Here is the page in my massive 2007 E-Series Ford Shop Manual.  In the upper-left corner is what Ford says the setting should be.  The computer alignment machine matched these "optimal" settings before the alignment officially began.  If the alignment shop were perfectionists, and I had exceptionally deep pockets, they would have changed bushings a couple of times to tighten-up the tolerances.

This is probably way more about wheel alignments than most people care to know.

So in conclusion, here is the stance of our rig after everything was done from changing front coil springs, 6 new tires, new Alcoa wheels, and a front wheel alignment.  Also during the taking of this picture, my 35 gallon fresh water tank (located against the rear wall) is full, and all my heavy towing hardware is in the rear storage compartment to simulate "trip load" conditions.  The slight rear end sag is gone, the rig handles better, and the quality of the ride is improved for us sitting in the front seats.  Our PC appreciates the softer ride as well with reduced thrashing when being driven over road imperfections.

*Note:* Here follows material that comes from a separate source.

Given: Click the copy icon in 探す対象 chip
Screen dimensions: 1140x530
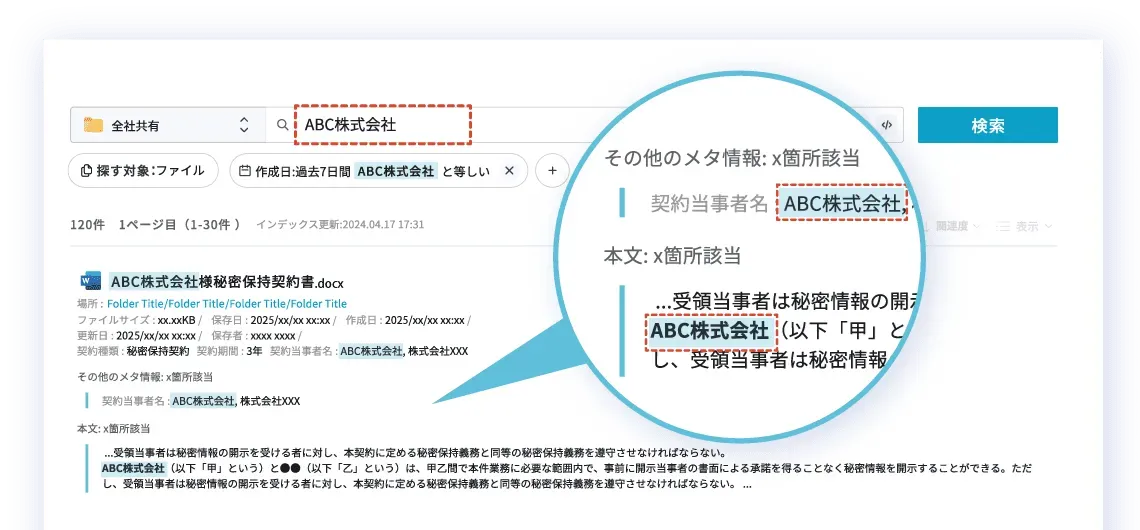Looking at the screenshot, I should pyautogui.click(x=86, y=171).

ADDING SEPTEMBER 2021, Our First Serious Cross Country Evaluation
We headed out from the Chicago area to Glacier National Park Montana, hitting places along the way.  This was my first serious evaluation with consideration to our trip-load and tow vehicle.  I found myself once again adjusting the Safe-T-Plus for our PC to track dead straight.  Once made perfect, I noticed a slight increase in steering floating.  It's not much but is noticed.  It explains why for many years prior, there was a slight pull to the right, assumed to be an intentional setting many years ago by my old shop to address that sensation.

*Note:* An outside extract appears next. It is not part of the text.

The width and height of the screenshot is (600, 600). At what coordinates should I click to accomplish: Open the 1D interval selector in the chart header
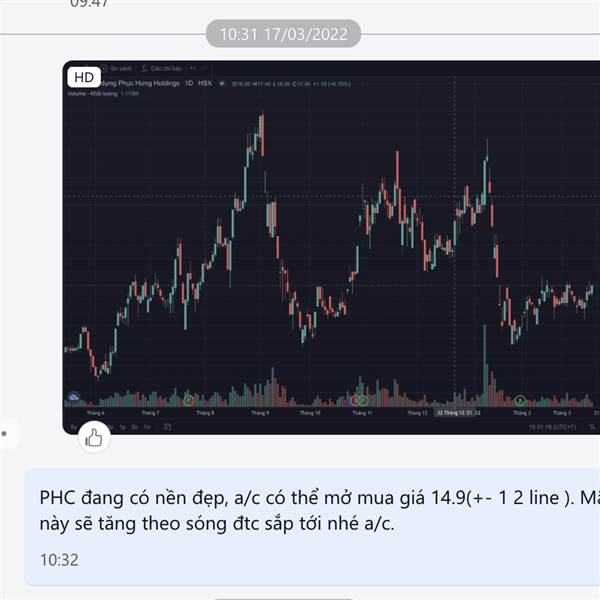click(189, 83)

I observed something surprising with the Safe-T-Plus.  When laying on the ground watching the steering linkage move, while Irene turned the wheel gently left/right, I noticed a gentle pivoting motion of it's long mounting bracket.  The leverage of the Safe-T-Plus bracket slightly bends the E350 frame which I believe is the source of that floating feel.  This leaves me to think the thicker E450 frame will flex less and therefore float less.

I weighed the rig on this trip and found it's weight and weight distribution very similar to previous trips.  Referencing the Michelin chart for our new tires, our front tires required 40 PSI and rears 60 PSI, but I put 50 psi up front and 60 psi in the rear.  I added 10 extra up front only because 40 sounded too little.  The reduction in tire pressure improved driving/riding comfort.  Next trip I will try 45 PSI up front and see if it helps address that slight floating action in the steering.

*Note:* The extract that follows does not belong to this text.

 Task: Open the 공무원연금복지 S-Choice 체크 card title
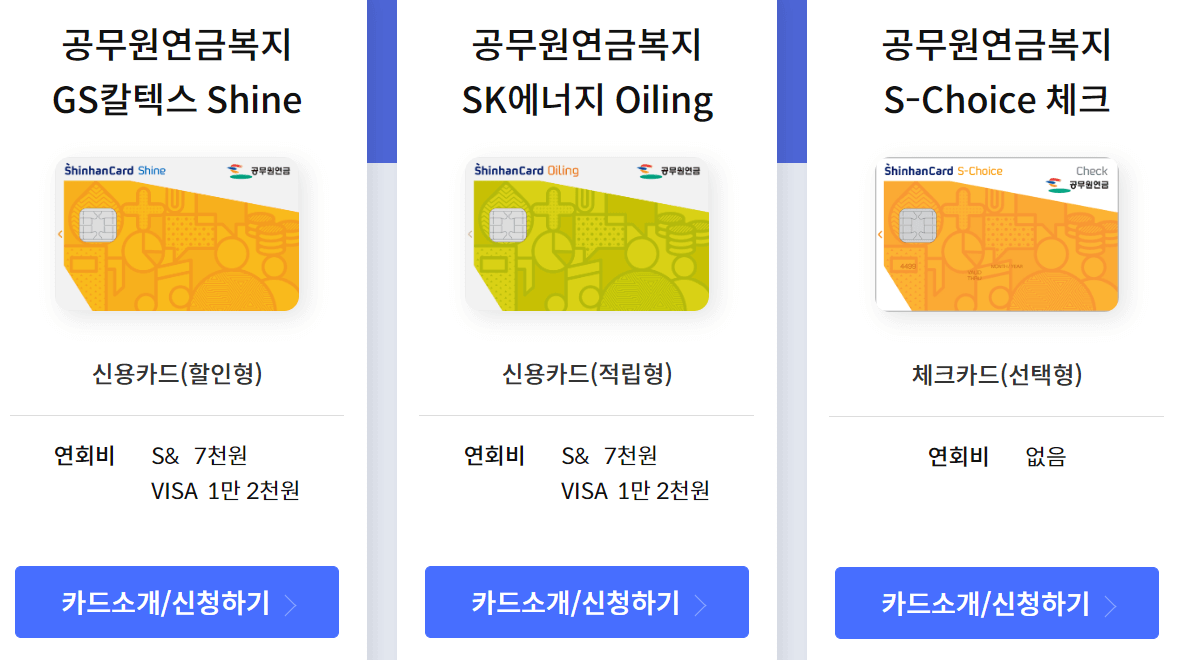[x=996, y=72]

I have a ScanGauge-II mounted which indicated average fuel economy fairly consistent just over 10 mpg cruising at 60 mph on the open road.  We lowered our cruising speed from 67/68 to 60 on our return trip to avoid loud engine noise from down-shifting on every incline.  I also noticed a reduction in steering floating, additional incentive to slow down.  At 60, everyone passed us which was fine, and I was more relaxed and drove for much longer periods.  I could burn through nearly a half tank of fuel between stops.

It was interesting to see the same rigs pass us by many times, indicating they were stopping much more frequently than I was leaving me to wonder who was truly making better time.  When any Mercedes chassis motorhome passed us, I could hear it's turbo singing quite loudly, a sign of being pushed hard.